__What needs to be done__: Only the lines from the "Task: Click the trophy icon on Leader Board" line through the last line of the material below belong in the answer, reproduced exactly and with no pictures.

Raw data START

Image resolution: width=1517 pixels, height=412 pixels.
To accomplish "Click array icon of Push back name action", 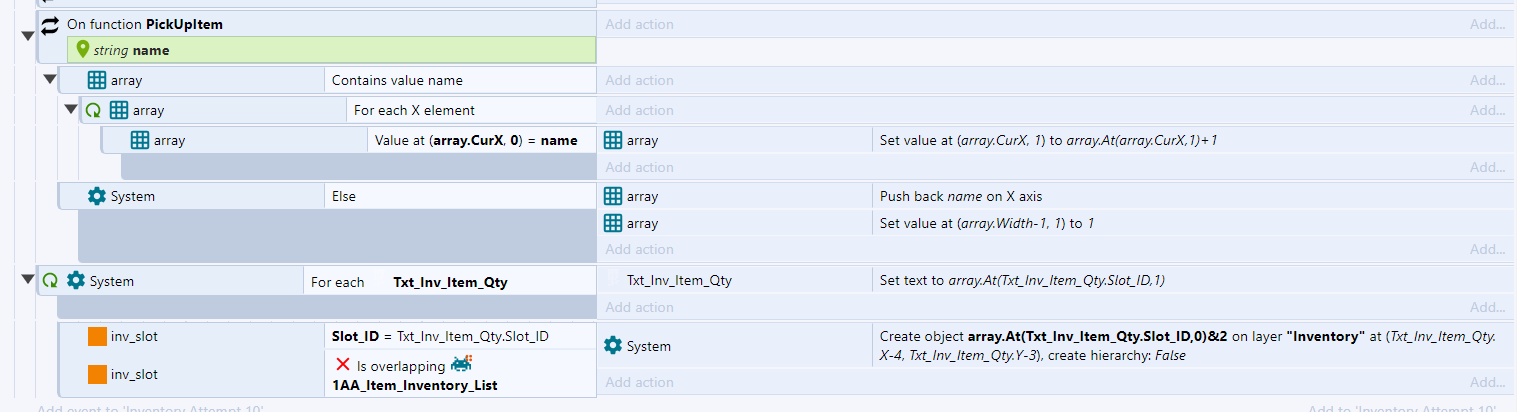I will (613, 197).
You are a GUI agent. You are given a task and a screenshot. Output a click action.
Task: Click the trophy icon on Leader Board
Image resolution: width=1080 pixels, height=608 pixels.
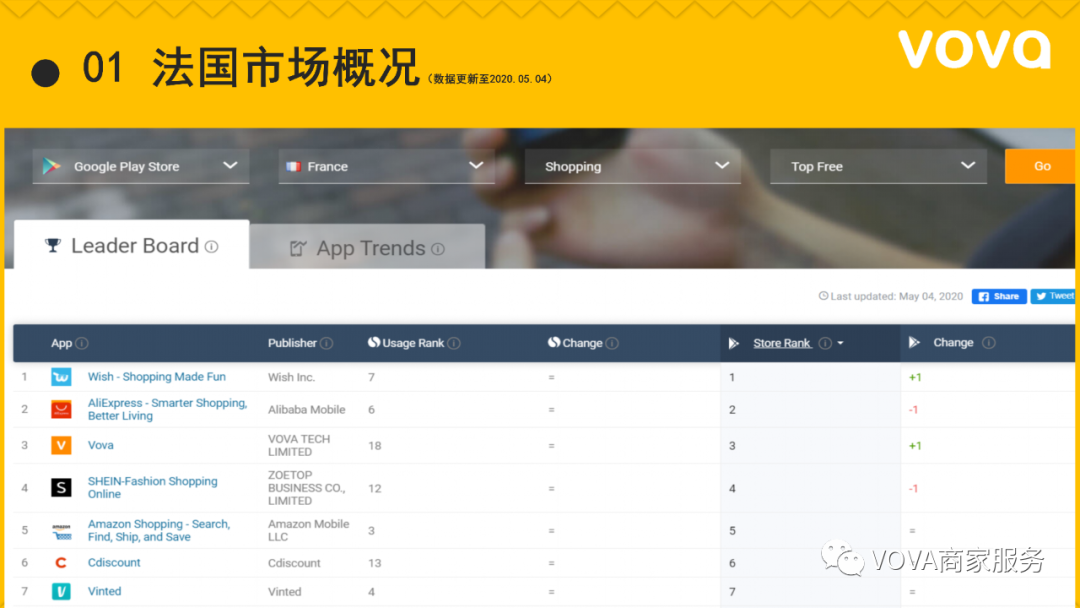[53, 245]
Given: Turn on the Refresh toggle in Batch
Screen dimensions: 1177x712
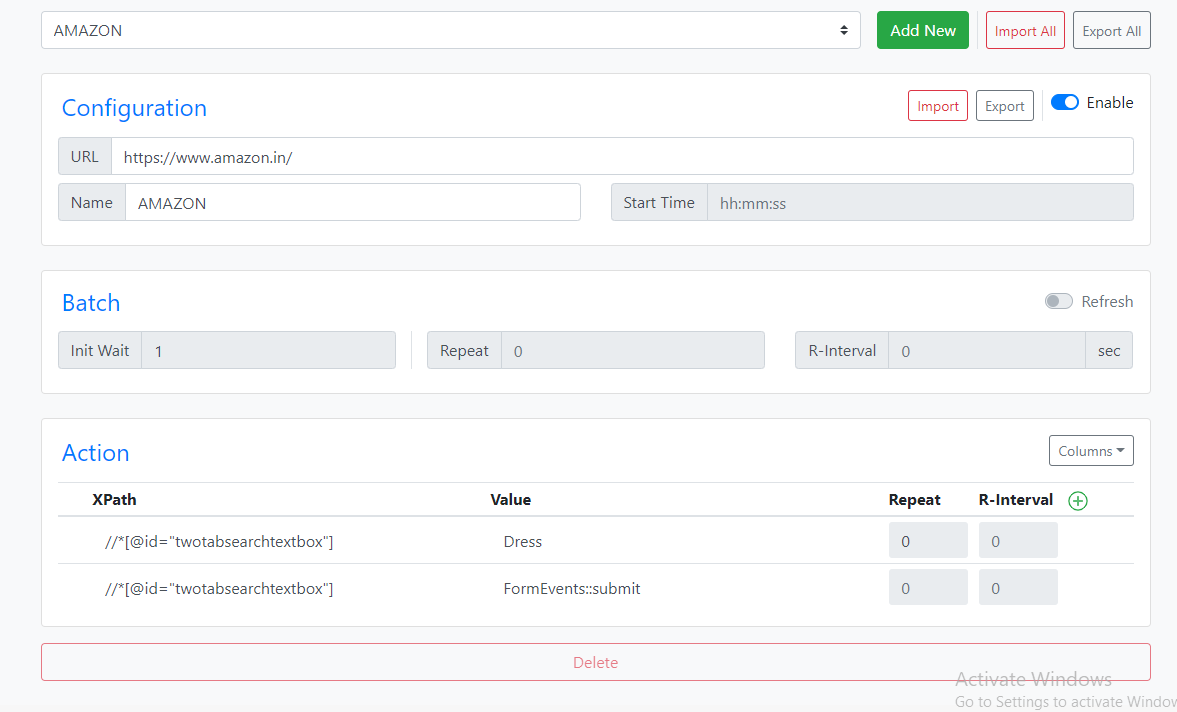Looking at the screenshot, I should 1058,300.
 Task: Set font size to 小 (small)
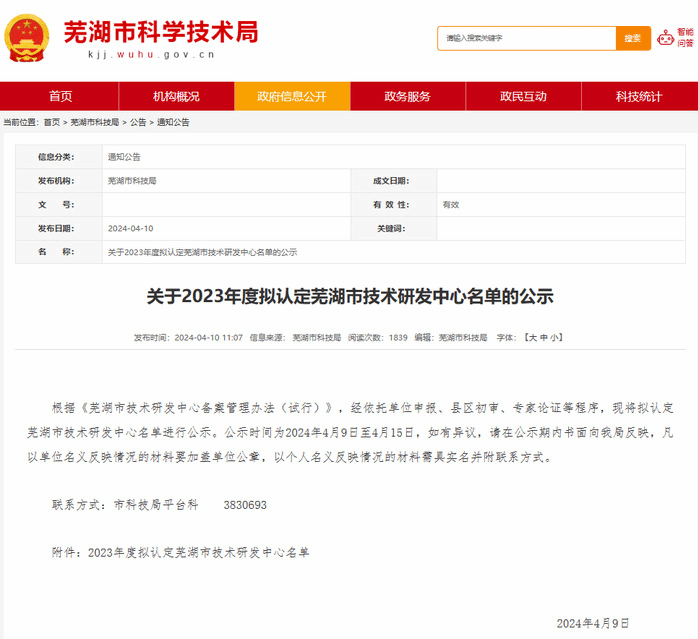(x=556, y=338)
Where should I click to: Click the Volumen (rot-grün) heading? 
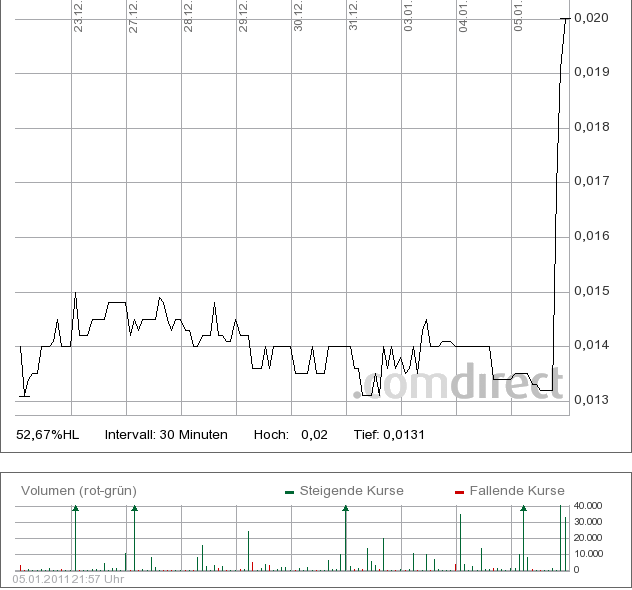coord(79,490)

Raw data END

__Response for this exercise__:
Task: Click the trophy icon on Leader Board
Image resolution: width=1080 pixels, height=608 pixels.
[53, 245]
Given: Turn on the Refresh toggle in Batch
Screen dimensions: 1177x712
Looking at the screenshot, I should 1058,300.
 Task: Set font size to 小 (small)
(x=556, y=338)
Where should I click to: Click the Volumen (rot-grün) heading? 
coord(79,490)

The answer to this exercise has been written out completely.